According to Sunstein, cost-benefit analysis asks, “What are the bad and good effects of imaginable policies? Will we save one life, 10 lives, or 1,000 lives? Will we impose costs?” In other words, cost-benefit analysis prompts us to judge policies not by whether they are popular or ideologically pure, but through technocratic scrutiny of quantified pros and cons.
It is hard to argue against this method in the abstract: who could be in favour of policies with small benefits and large costs? But when a specific policy is on the table, tempers are fraying and the political temperature is rising, many people will view cost-benefit analysis as foolish pedantry.
When Sunstein was running the White House Office of Information and Regulatory Affairs for Barack Obama, the White House rejected a regulation to control ozone and supported a regulation to control mercury. Environmental groups were perplexed: did Obama want to save the planet or didn’t he? Was there cynical political triangulation at play? For Sunstein, the answer is nothing so Machiavellian: ozone regulation was expensive and would do little good; mercury regulation was cheaper and would prevent a great deal of harm.
This example sums up the challenge for defenders of cost-benefit analysis: it’s important, but it is dull.
The book makes three valuable contributions: it relates the history of cost-benefit analysis in US policymaking ; it tackles the economist Friedrich Hayek’s argument that technocrats simply don’t know enough to weigh costs and benefits; and it makes a case that cost-benefit analysis could reduce political tribalism.
The history lesson is briskly delivered, and from a front-row seat — Sunstein worked in the Reagan White House as well as for President Obama. In 1981, Ronald Reagan signed Executive Order 12291, requiring administrative decisions to weigh the costs and benefits of action and maximise net benefits. This order, writes Sunstein, “placed the technocrats squarely in charge”, giving them the authority to reject pointless rules. Subsequent leaders, including Obama and Donald Trump, have taken a similar approach — although President Trump has added deregulatory flourishes that, Sunstein mildly comments, “are hard to defend”.

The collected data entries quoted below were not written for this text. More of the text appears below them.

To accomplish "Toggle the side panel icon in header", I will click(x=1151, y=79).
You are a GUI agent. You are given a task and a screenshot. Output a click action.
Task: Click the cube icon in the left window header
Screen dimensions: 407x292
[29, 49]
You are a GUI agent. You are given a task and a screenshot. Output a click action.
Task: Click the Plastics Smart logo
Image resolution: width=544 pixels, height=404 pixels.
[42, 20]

What of Hayek’s “knowledge problem”? Hayek’s objection to central planning is that it cannot work because the planners will never have enough information. Cost-benefit analysis is a kind of central planning, appealing in principle, but delusional in practice. Hayek memorably wanted economics “to demonstrate to men how little they really know about what they imagine they can design”.
Sunstein acknowledges the problem, but thinks the difficulty is exaggerated. Do we really know so little about costs and benefits that it is futile to even ask? He argues, plausibly, that the right response to Hayek’s warning is to regulate with humility rather than to give up. He argues that regulators should routinely seek comment, experiment, measure the effect of current rules and react if things can be improved.

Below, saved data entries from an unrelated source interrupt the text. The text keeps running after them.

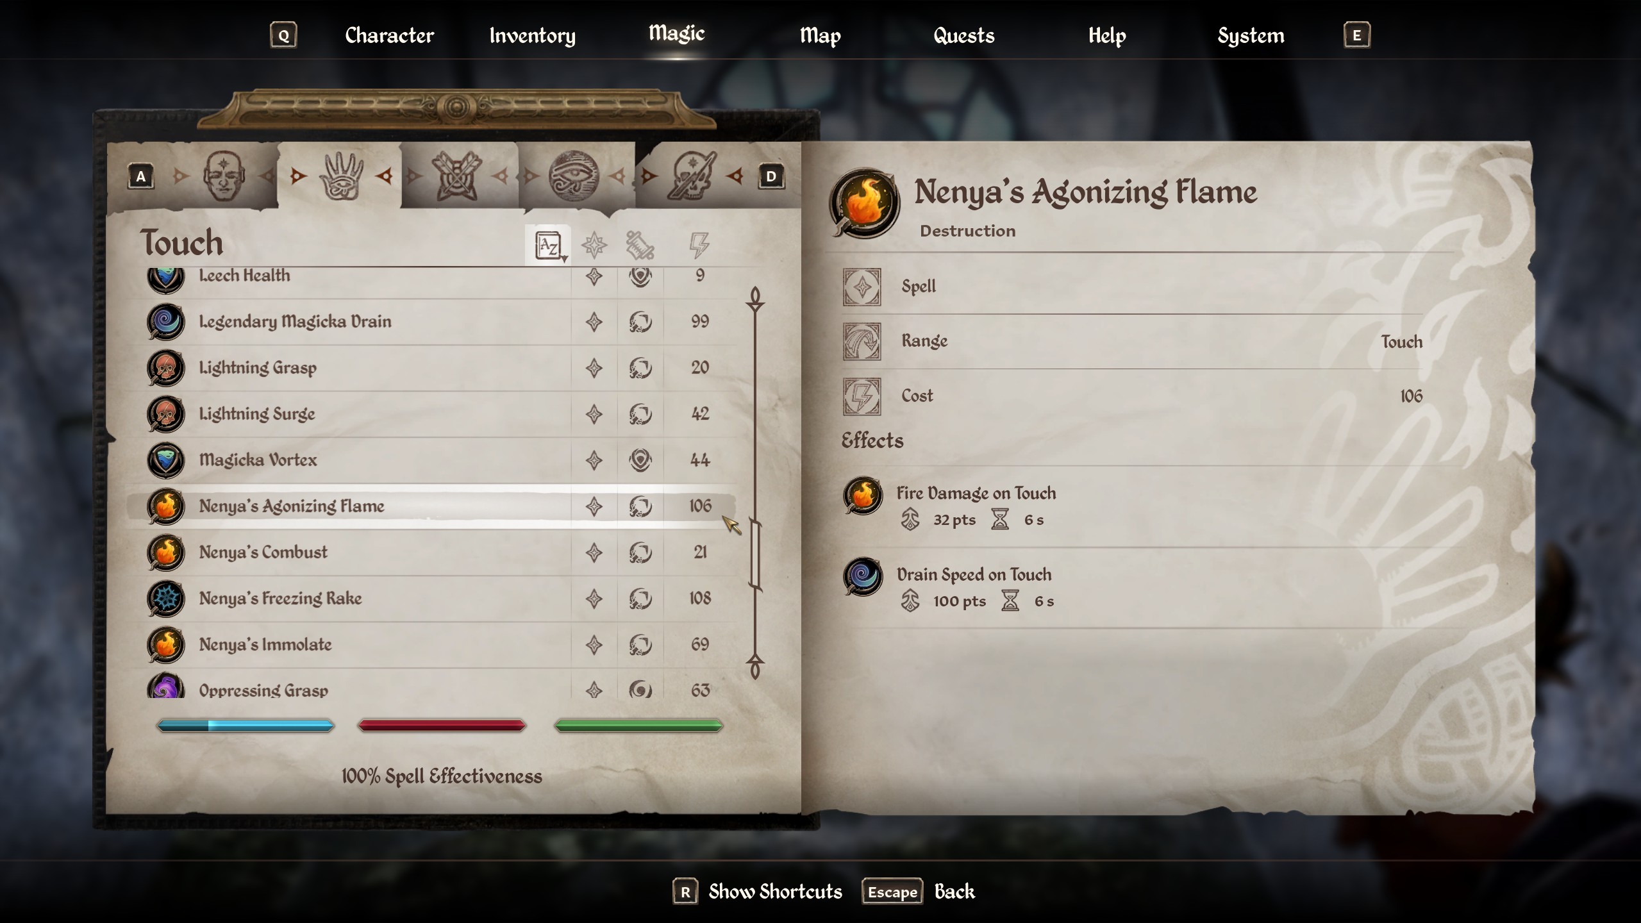This screenshot has height=923, width=1641.
Task: Switch to the Inventory tab
Action: tap(532, 35)
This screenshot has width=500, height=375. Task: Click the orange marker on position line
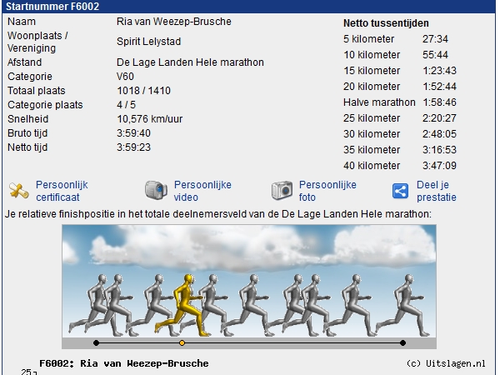tap(183, 343)
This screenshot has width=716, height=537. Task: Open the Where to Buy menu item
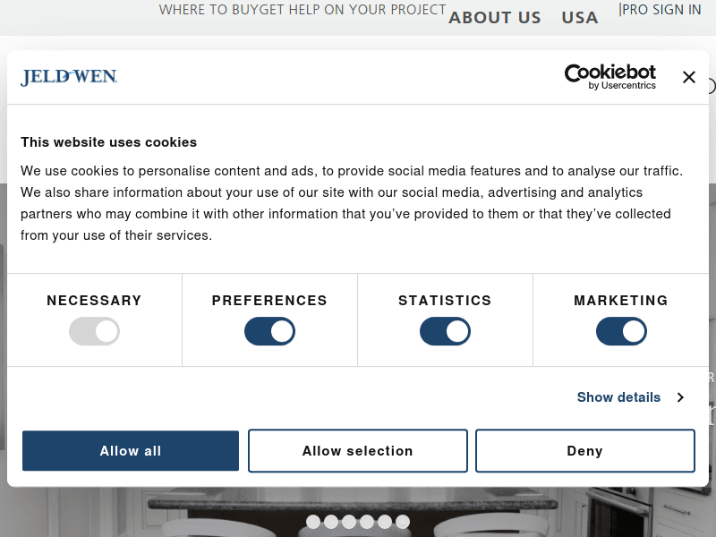click(x=205, y=10)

Perhaps most intriguing is the book’s argument that cost-benefit analysis may help to reduce tribalism in politics. The method makes us reflect, consider the system as a whole rather than some salient part, ask good questions and notice where we do or don’t have good answers.

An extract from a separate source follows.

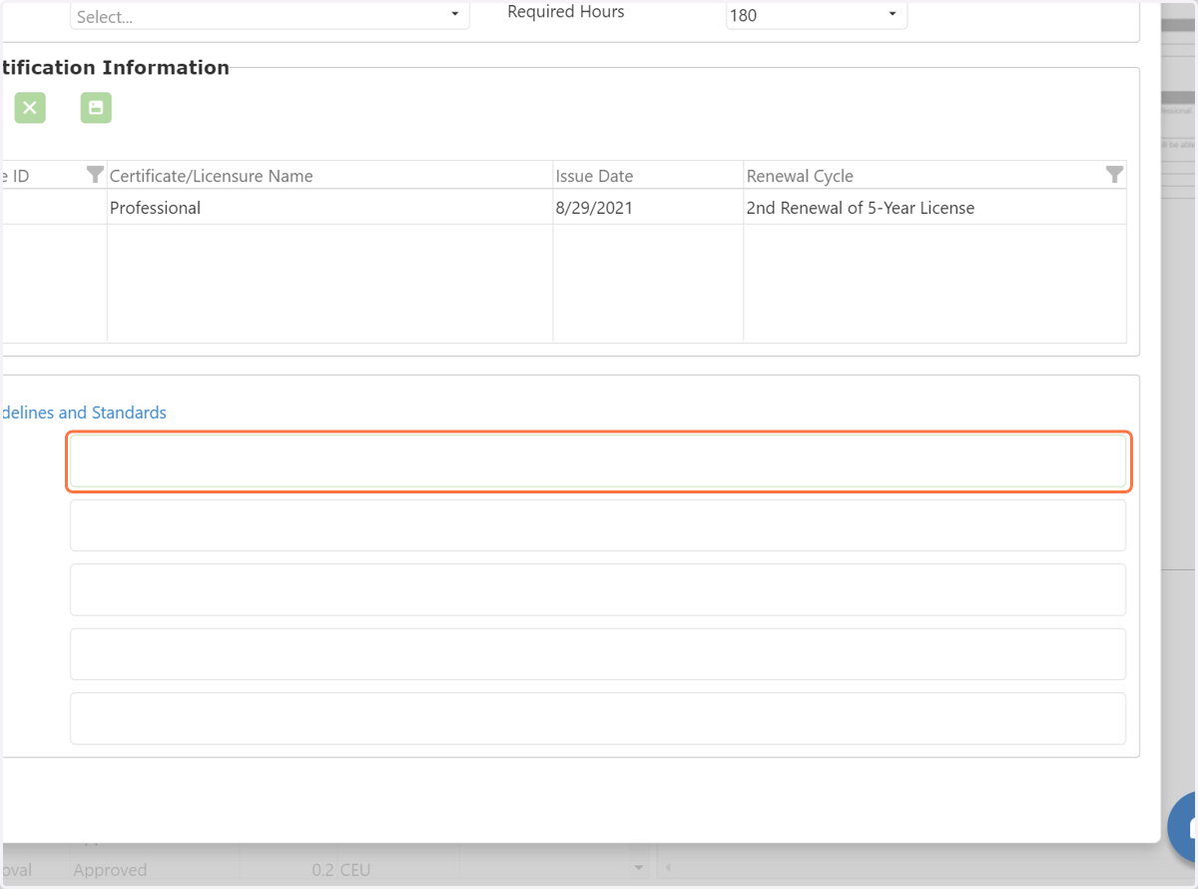Open the Renewal Cycle column filter
Viewport: 1198px width, 889px height.
pyautogui.click(x=1114, y=175)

Of course, if cost-benefit analysis is to have these beneficial effects, we must first agree to use it. Perhaps we already have. The method was retained by every president since Reagan and is one of the few Obama-era principles that survived contact with the Trump administration. It works away, often unnoticed, in the heart of US government, and seems far more likely to do good than harm.
Perhaps there is hope that this quiet revolution will continue.